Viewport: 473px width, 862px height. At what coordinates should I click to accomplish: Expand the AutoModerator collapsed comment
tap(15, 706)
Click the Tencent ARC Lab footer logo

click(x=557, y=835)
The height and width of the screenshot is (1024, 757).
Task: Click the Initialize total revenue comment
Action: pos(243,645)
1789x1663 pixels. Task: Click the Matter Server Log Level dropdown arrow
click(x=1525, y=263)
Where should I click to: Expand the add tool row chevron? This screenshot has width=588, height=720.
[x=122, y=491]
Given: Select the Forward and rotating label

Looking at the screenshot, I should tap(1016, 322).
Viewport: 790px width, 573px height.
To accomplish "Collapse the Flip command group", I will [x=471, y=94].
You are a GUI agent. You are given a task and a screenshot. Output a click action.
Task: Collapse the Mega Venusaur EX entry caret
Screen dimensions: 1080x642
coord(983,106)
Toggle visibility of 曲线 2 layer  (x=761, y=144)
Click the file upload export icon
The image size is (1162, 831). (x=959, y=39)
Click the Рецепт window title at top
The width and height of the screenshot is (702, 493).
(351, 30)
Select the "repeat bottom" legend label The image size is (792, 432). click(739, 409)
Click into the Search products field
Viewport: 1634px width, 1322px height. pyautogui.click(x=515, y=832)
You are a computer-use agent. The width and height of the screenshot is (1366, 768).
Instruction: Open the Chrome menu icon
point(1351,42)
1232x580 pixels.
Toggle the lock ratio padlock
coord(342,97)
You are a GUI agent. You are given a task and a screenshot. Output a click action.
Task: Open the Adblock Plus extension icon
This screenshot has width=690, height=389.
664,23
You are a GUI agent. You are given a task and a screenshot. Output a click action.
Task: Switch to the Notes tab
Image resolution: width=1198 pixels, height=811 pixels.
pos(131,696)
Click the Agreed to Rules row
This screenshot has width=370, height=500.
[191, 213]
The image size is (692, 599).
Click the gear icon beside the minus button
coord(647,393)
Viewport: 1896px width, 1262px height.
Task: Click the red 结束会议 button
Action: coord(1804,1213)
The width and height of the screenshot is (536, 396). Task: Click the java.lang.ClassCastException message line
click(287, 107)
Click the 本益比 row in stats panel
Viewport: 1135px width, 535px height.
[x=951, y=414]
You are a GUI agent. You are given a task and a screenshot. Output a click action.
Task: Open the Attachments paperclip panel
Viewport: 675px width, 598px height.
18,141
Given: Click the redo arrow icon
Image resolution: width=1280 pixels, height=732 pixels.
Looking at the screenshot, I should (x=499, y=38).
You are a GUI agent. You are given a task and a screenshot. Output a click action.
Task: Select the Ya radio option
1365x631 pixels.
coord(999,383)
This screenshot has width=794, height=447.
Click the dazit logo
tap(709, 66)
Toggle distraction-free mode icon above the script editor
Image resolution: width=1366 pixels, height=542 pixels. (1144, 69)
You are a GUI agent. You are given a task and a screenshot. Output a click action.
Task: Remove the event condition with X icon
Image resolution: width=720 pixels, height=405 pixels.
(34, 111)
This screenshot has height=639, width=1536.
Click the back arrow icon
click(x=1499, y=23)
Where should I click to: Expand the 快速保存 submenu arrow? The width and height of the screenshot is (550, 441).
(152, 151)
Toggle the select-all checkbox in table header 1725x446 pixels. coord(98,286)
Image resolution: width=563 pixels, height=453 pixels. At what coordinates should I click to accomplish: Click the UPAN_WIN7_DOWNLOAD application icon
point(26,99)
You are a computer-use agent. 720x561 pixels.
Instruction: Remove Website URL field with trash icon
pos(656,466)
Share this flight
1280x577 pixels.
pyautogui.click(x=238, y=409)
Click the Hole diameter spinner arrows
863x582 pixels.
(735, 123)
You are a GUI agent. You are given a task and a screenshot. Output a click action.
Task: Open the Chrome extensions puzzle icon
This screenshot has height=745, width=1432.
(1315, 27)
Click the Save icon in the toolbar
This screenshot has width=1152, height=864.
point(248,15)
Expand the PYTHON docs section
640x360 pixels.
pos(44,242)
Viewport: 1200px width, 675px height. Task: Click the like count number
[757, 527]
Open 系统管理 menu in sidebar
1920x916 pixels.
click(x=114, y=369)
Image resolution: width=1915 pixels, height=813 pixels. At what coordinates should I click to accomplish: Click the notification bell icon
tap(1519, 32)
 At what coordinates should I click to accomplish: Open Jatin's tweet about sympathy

□ □ □ □ □ □ □

#### What needs to be done:
Repeat each record exactly. Omit nothing.

#### Exercise result:
Viewport: 473px width, 862px height. At what coordinates should I click to accomplish: Expand the AutoModerator collapsed comment
tap(15, 706)
Click the Tencent ARC Lab footer logo

click(x=557, y=835)
The height and width of the screenshot is (1024, 757).
Task: Click the Initialize total revenue comment
Action: pos(243,645)
1789x1663 pixels. Task: Click the Matter Server Log Level dropdown arrow
click(x=1525, y=263)
Where should I click to: Expand the add tool row chevron? This screenshot has width=588, height=720.
[x=122, y=491]
Given: Select the Forward and rotating label

Looking at the screenshot, I should tap(1016, 322).
Viewport: 790px width, 573px height.
To accomplish "Collapse the Flip command group", I will [x=471, y=94].
You are a GUI agent. You are given a task and a screenshot. Output a click action.
Task: Collapse the Mega Venusaur EX entry caret
Screen dimensions: 1080x642
coord(983,106)
Toggle visibility of 曲线 2 layer  (x=761, y=144)
Click the file upload export icon
The image size is (1162, 831). (x=959, y=39)
Click the Рецепт window title at top
The width and height of the screenshot is (702, 493).
(351, 30)
Select the "repeat bottom" legend label The image size is (792, 432). click(739, 409)
Click into the Search products field
Viewport: 1634px width, 1322px height. pyautogui.click(x=515, y=832)
You are a computer-use agent. The width and height of the screenshot is (1366, 768).
Instruction: Open the Chrome menu icon
point(1351,42)
1232x580 pixels.
Toggle the lock ratio padlock
coord(342,97)
You are a GUI agent. You are given a task and a screenshot. Output a click action.
Task: Open the Adblock Plus extension icon
This screenshot has width=690, height=389.
664,23
You are a GUI agent. You are given a task and a screenshot. Output a click action.
Task: Switch to the Notes tab
Image resolution: width=1198 pixels, height=811 pixels.
pos(131,696)
Click the Agreed to Rules row
This screenshot has width=370, height=500.
[191, 213]
The image size is (692, 599).
Click the gear icon beside the minus button
coord(647,393)
Viewport: 1896px width, 1262px height.
Task: Click the red 结束会议 button
Action: coord(1804,1213)
The width and height of the screenshot is (536, 396). Task: Click the java.lang.ClassCastException message line
click(287, 107)
Click the 本益比 row in stats panel
Viewport: 1135px width, 535px height.
[x=951, y=414]
You are a GUI agent. You are given a task and a screenshot. Output a click action.
Task: Open the Attachments paperclip panel
Viewport: 675px width, 598px height.
18,141
Given: Click the redo arrow icon
Image resolution: width=1280 pixels, height=732 pixels.
Looking at the screenshot, I should (x=499, y=38).
You are a GUI agent. You are given a task and a screenshot. Output a click action.
Task: Select the Ya radio option
1365x631 pixels.
coord(999,383)
This screenshot has width=794, height=447.
Click the dazit logo
tap(709, 66)
Toggle distraction-free mode icon above the script editor
Image resolution: width=1366 pixels, height=542 pixels. (1144, 69)
You are a GUI agent. You are given a task and a screenshot. Output a click action.
Task: Remove the event condition with X icon
Image resolution: width=720 pixels, height=405 pixels.
(34, 111)
This screenshot has height=639, width=1536.
Click the back arrow icon
click(x=1499, y=23)
Where should I click to: Expand the 快速保存 submenu arrow? The width and height of the screenshot is (550, 441).
(152, 151)
Toggle the select-all checkbox in table header 1725x446 pixels. coord(98,286)
Image resolution: width=563 pixels, height=453 pixels. At what coordinates should I click to accomplish: Click the UPAN_WIN7_DOWNLOAD application icon
point(26,99)
You are a computer-use agent. 720x561 pixels.
Instruction: Remove Website URL field with trash icon
pos(656,466)
Share this flight
1280x577 pixels.
pyautogui.click(x=238, y=409)
Click the Hole diameter spinner arrows
863x582 pixels.
(735, 123)
You are a GUI agent. You are given a task and a screenshot. Output a click action.
Task: Open the Chrome extensions puzzle icon
This screenshot has height=745, width=1432.
(1315, 27)
Click the Save icon in the toolbar
This screenshot has width=1152, height=864.
point(248,15)
Expand the PYTHON docs section
640x360 pixels.
pos(44,242)
Viewport: 1200px width, 675px height. Task: Click the like count number
[757, 527]
Open 系统管理 menu in sidebar
1920x916 pixels.
click(x=114, y=369)
Image resolution: width=1915 pixels, height=813 pixels. At what coordinates should I click to accomplish: Click the notification bell icon
tap(1519, 32)
 At what coordinates should I click to accomplish: Open Jatin's tweet about sympathy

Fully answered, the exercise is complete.